Keep secrets out of env.md entirely. Use one of these two mechanisms instead.
Create a .env.local file in your project root (the directory that contains api-docs/). Write one KEY=value pair per line. Lines starting with # are comments.
# .env.local  — never commit this file
token=eyJhbGciOiJIUzI1NiJ9.my-secret-token
apiKey=sk-live-abc123
dbPassword=hunter2
mad init automatically adds .env.local to your .gitignore. If you add the file manually, add this line to .gitignore yourself:
.env.local
Reference these values in any spec exactly like env variables:
GET {{baseUrl}}/users
Authorization: Bearer {{token}}

.gitignore entry

mad init adds .env.local to your .gitignore automatically. If you manage your own .gitignore, add the entry manually:
# MarkApiDown local secrets — never commit
.env.local
Run mad doctor at any time to confirm .env.local is excluded:
✓ .env.local in .gitignore

Browser UI: the Variables drawer

When you open the web preview with mad serve, the Variables drawer in the sidebar shows all resolved variables for the active environment.
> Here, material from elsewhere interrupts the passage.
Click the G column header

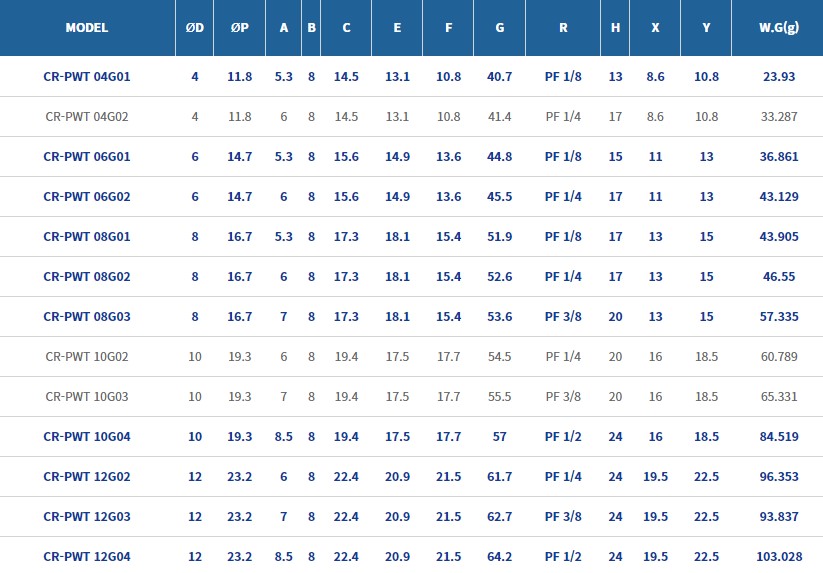click(499, 28)
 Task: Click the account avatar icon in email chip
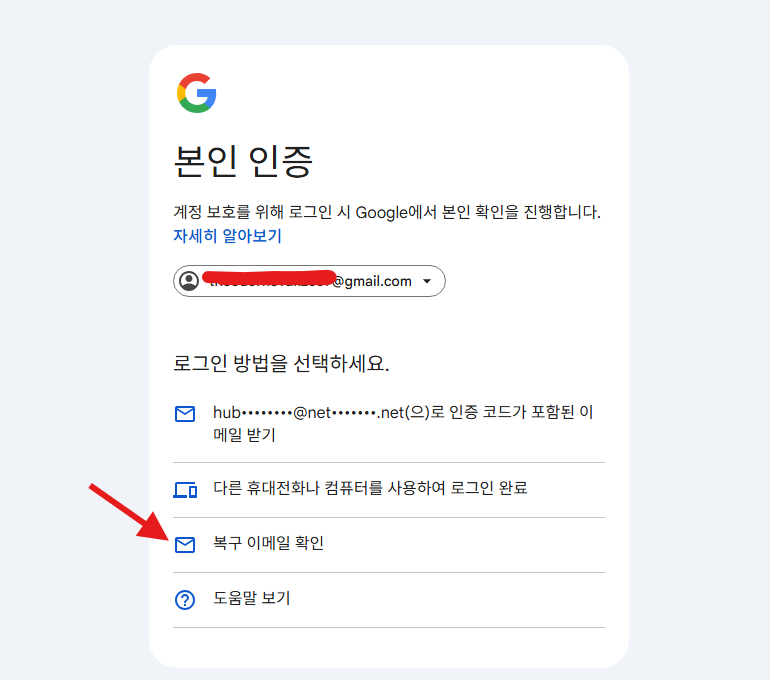(188, 281)
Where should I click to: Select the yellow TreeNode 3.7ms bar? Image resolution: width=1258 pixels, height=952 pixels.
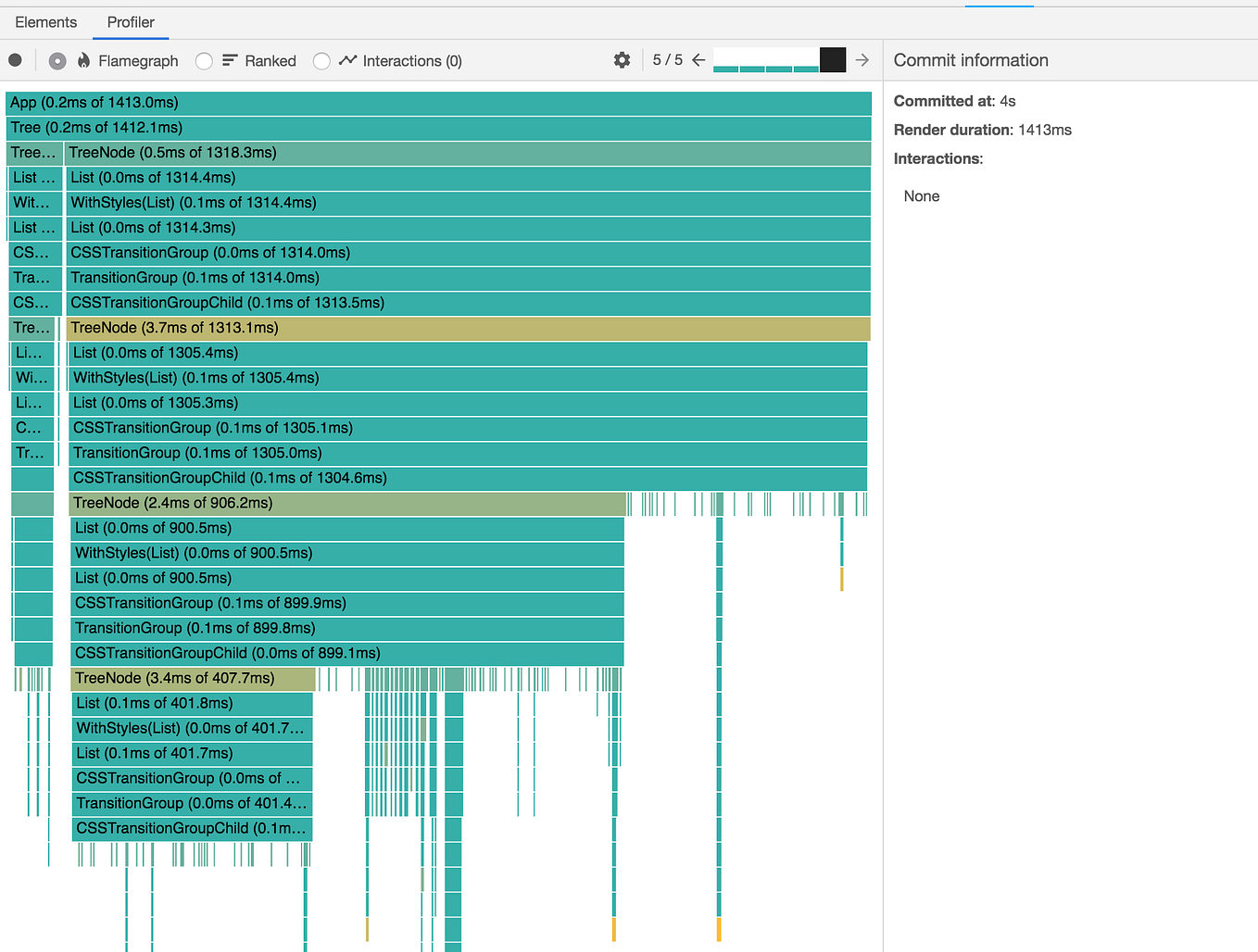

It splits them into two tabs:

Env

Variables sourced from the ## <env> block in env.md. These are read-only in the browser and reflect the file on disk.

Browser

Variables stored in localStorage for the current browser session. Use these to temporarily override an env variable without modifying any file — useful for pasting in a token during manual testing.
Browser-tab overrides are local to your browser and are never written back to env.md or .env.local.